The series between the Irish and Wolverines is one that’s often hard to contextualize, unique among college football rivalries. Michigan is credited with “teaching the game” to Notre Dame, visiting in November 1887 for Notre Dame’s first intercollegiate football game, and dominated the early days of the series, winning the first eight contests.

However, Notre Dame took the 1909 game 11-3 in Ann Arbor, Michigan, in a game that changed the face of the rivalry for more than a generation. After the loss, amidst a dispute over player eligibility at Notre Dame, Michigan head coach Fielding Yost refused to play Notre Dame. Yost also worked to keep Notre Dame out of the then-Western Conference (now the Big Ten) and led an attempt at a conference-wide boycott of Notre Dame. The move led Notre Dame to begin series with Army, Navy and USC, contests that allowed the program to become a national football powerhouse, rather than a regional team.

Legend has it that the 1909 win inspired Notre Dame’s “Fighting Irish” moniker, too, with the Detroit Free Press writing, “Eleven Fighting Irishmen wrecked the Yost machine this afternoon.”

The Irish and Wolverines met once again in 1942 and 1943 — No. 1 Notre Dame downing No. 2 Michigan 35-12 in that second meeting — before being embroiled in a national title debate in 1947: The Irish were voted champions by the Associated Press at the close of the regular season, but an unofficial post-bowl vote had the Wolverines top.

But after that 1943 meeting, it took another 35 years for the rivalry to finally return on a semi-permanent schedule. From 1978 — the “reunion” game — through 2014, the series only skipped four years — 1983, 1984, 2000 and 2001 — before Swarbrick cancelled the series in 2012. The University’s move to the ACC, and agreement to play five football games each season against members of the conference, is often cited as a key reason for the cancellation.

Though Notre Dame lost its last four trips to Ann Arbor, the Irish exited the series in 2014 on a high note, downing Michigan 31-0 at Notre Dame Stadium. And while Michigan leads the all-time series, with 24 wins against Notre Dame’s 17 (the teams tied in 1992), the series has been even since its resumption in 1978, with each side claiming 15 wins.

Irish head coach Brian Kelly has spoken out repeatedly about a desire to resume the series — doing so most recently last month — while Wolverines head coach Jim Harbaugh did this June as well. The game in 2018 will be the first time the Irish have faced a Harbaugh-coached team since 2010, when the former San Francisco 49ers head coach was at Stanford.

"I’m excited to see Notre Dame and Michigan, two brand-name programs, get back together on the football field,” Kelly said in the press release. “Both programs have a long and storied history of success. We’re talking about the two winningest programs in all of college football.”

In December, The Observer sat down with Swarbrick, asking him about a potential resumption of the Michigan series.

“There’s no question that we would welcome the opportunity to play Michigan again.
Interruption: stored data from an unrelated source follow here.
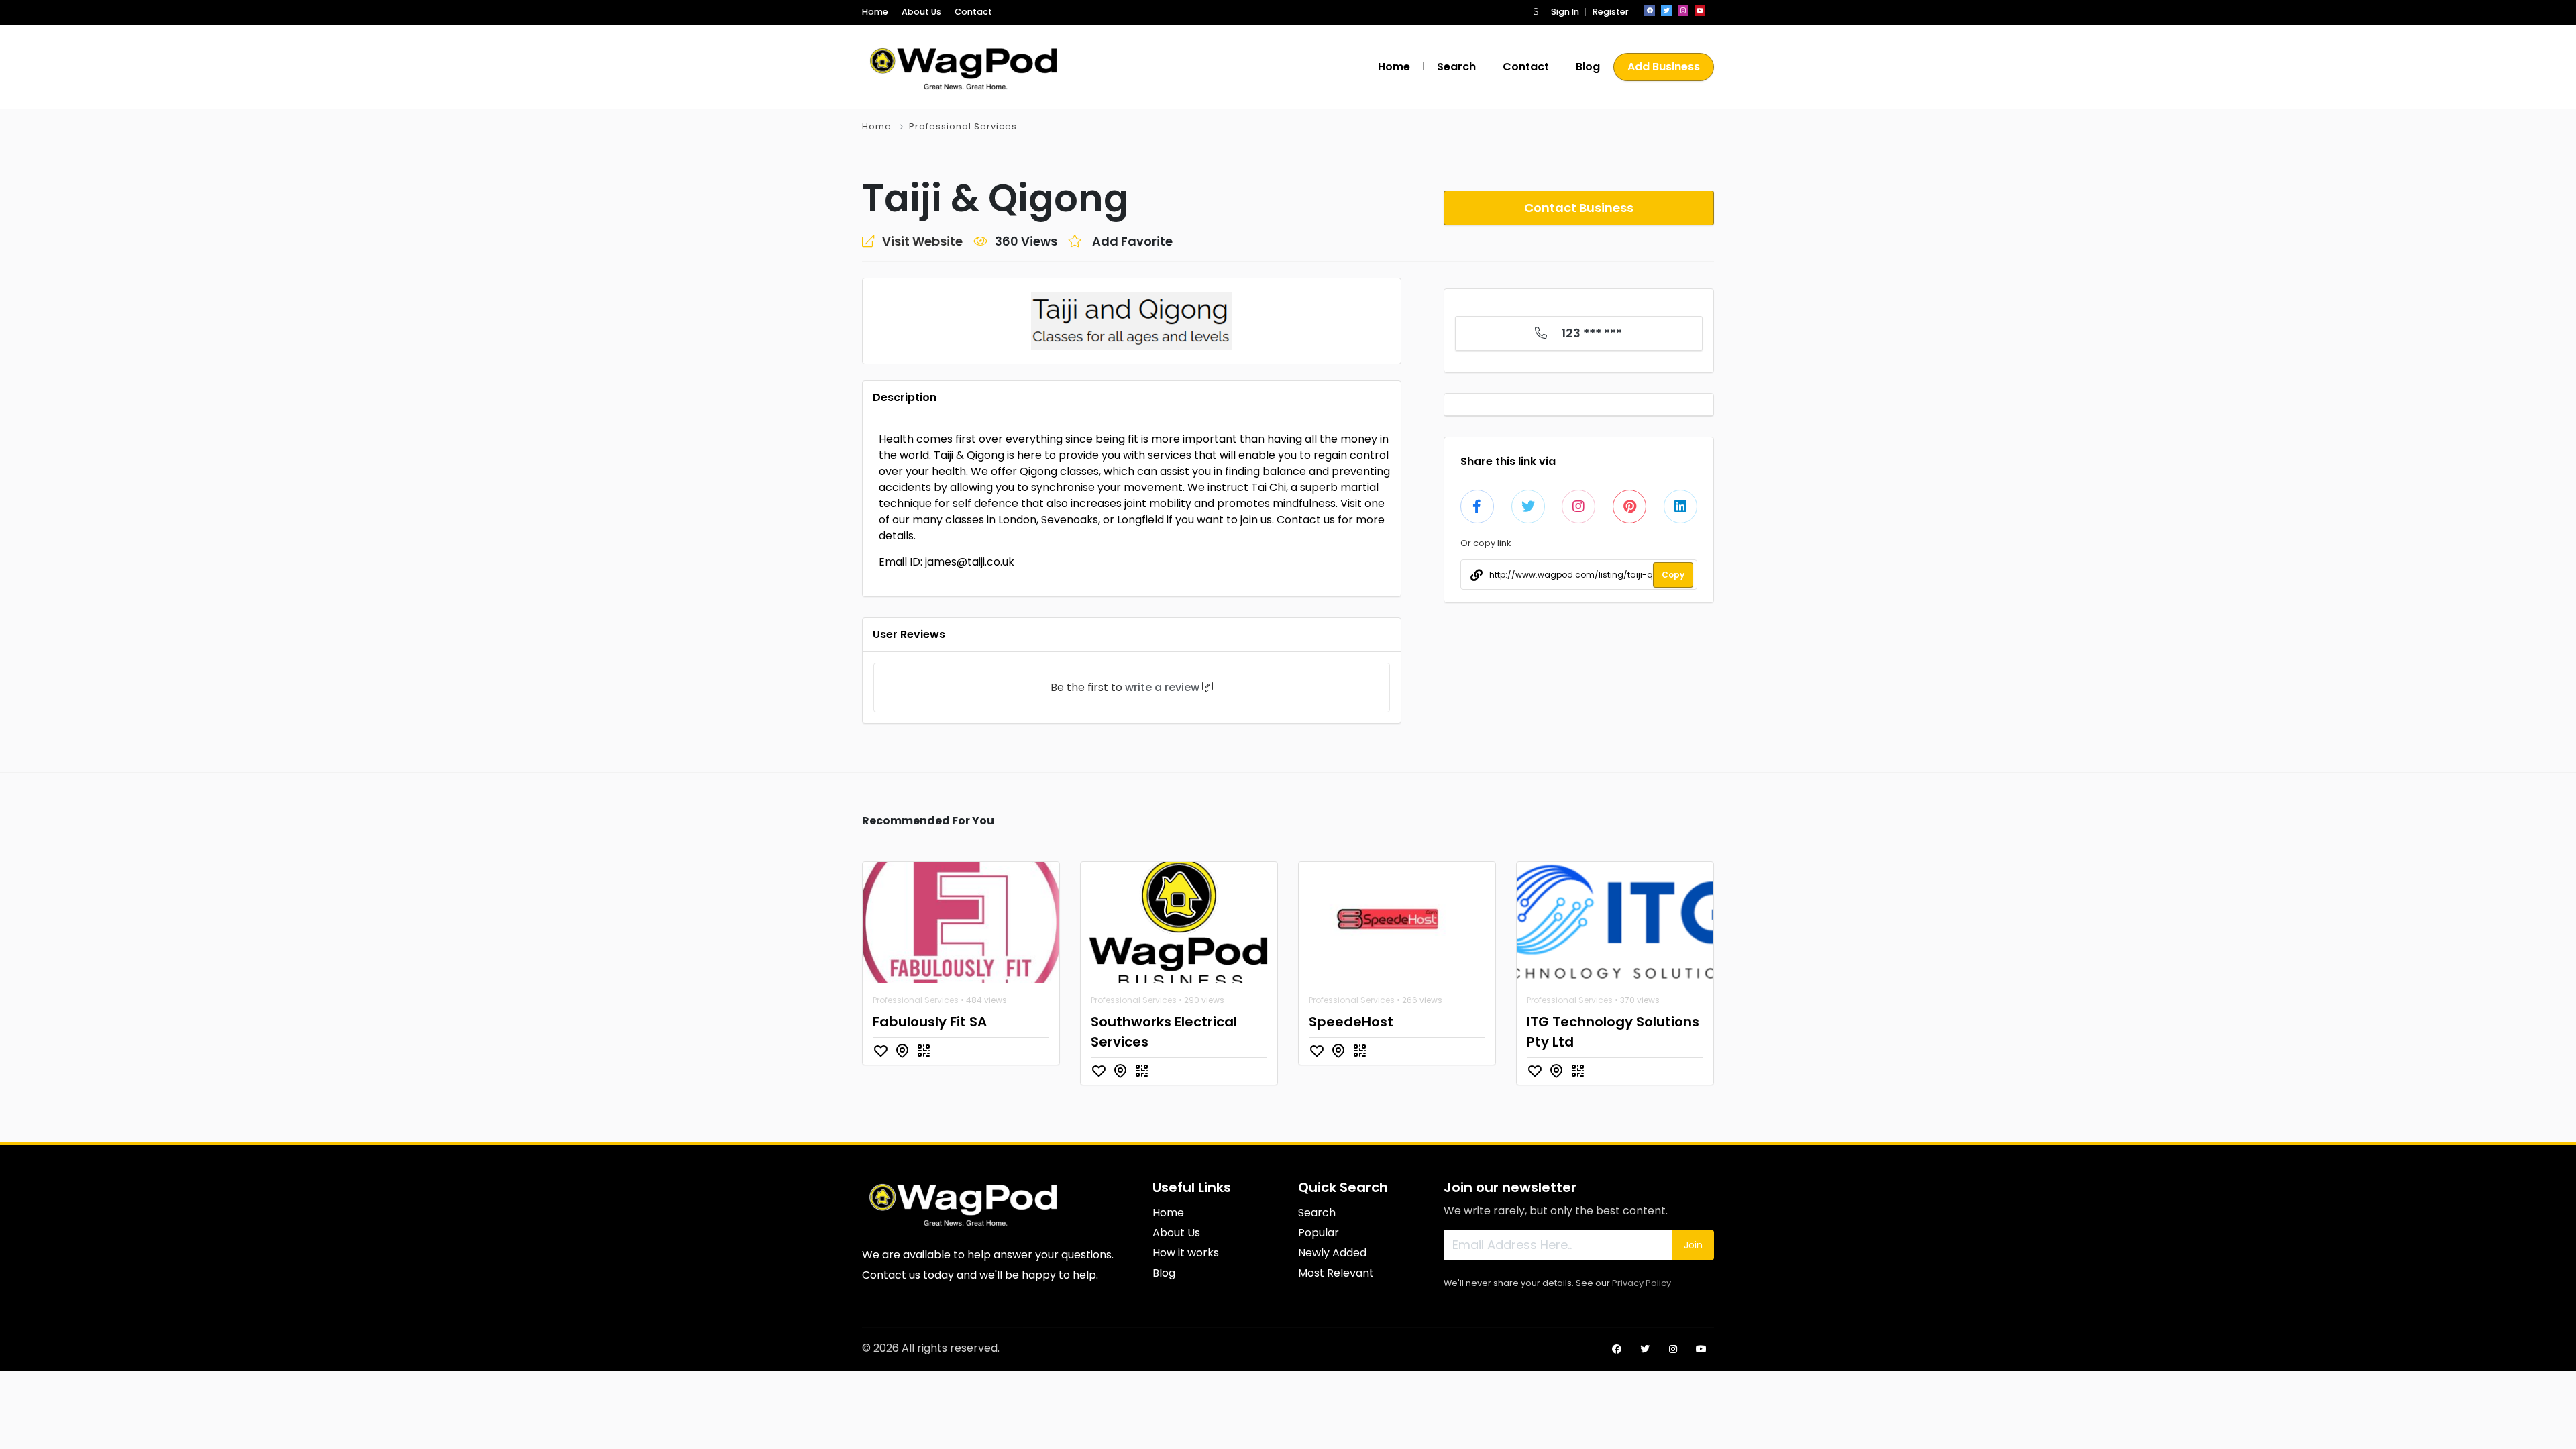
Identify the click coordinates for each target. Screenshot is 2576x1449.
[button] (1536, 11)
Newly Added (1332, 1252)
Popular (1318, 1232)
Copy (1673, 574)
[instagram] (1683, 10)
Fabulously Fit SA (930, 1021)
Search (1456, 66)
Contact (973, 11)
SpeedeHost (1351, 1021)
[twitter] (1666, 10)
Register (1611, 11)
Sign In (1565, 11)
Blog (1588, 66)
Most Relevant (1336, 1273)
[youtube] (1700, 10)
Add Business (1663, 66)
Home (875, 11)
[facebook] (1649, 10)
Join (1693, 1245)
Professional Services (963, 126)
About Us (921, 11)
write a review (1162, 687)
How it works (1185, 1252)
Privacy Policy (1641, 1283)
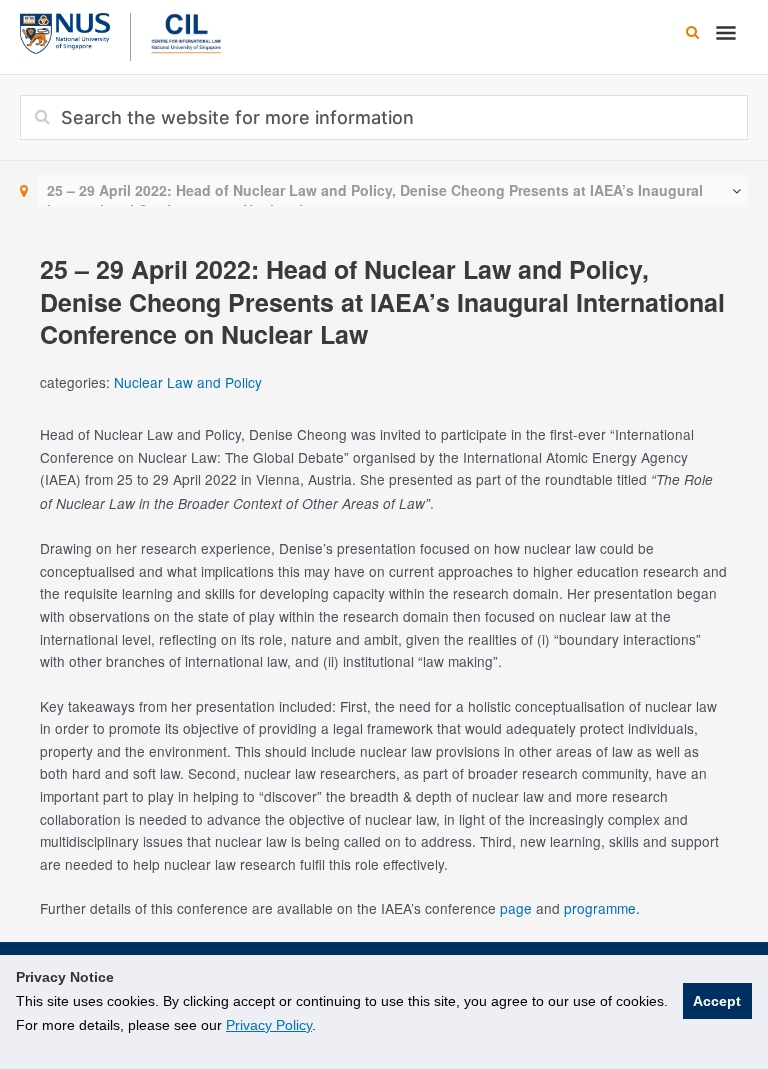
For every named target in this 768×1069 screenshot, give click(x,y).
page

Brian has been clear about that, and Michigan is as well,” Swarbrick said Dec. 16.

The resumption follows the March announcement that Notre Dame’s hockey program is set to leave Hockey East for the Big Ten, starting in 2017, a move that publicly signaled the ongoing détente between the two schools. Additionally, fans got to see a minor resumption of the rivalry this March, when Notre Dame beat Michigan 70-63 in the first round of the men’s basketball NCAA tournament before the Wolverines downed the Irish in overtime, 3-2, to open the NCAA hockey tournament.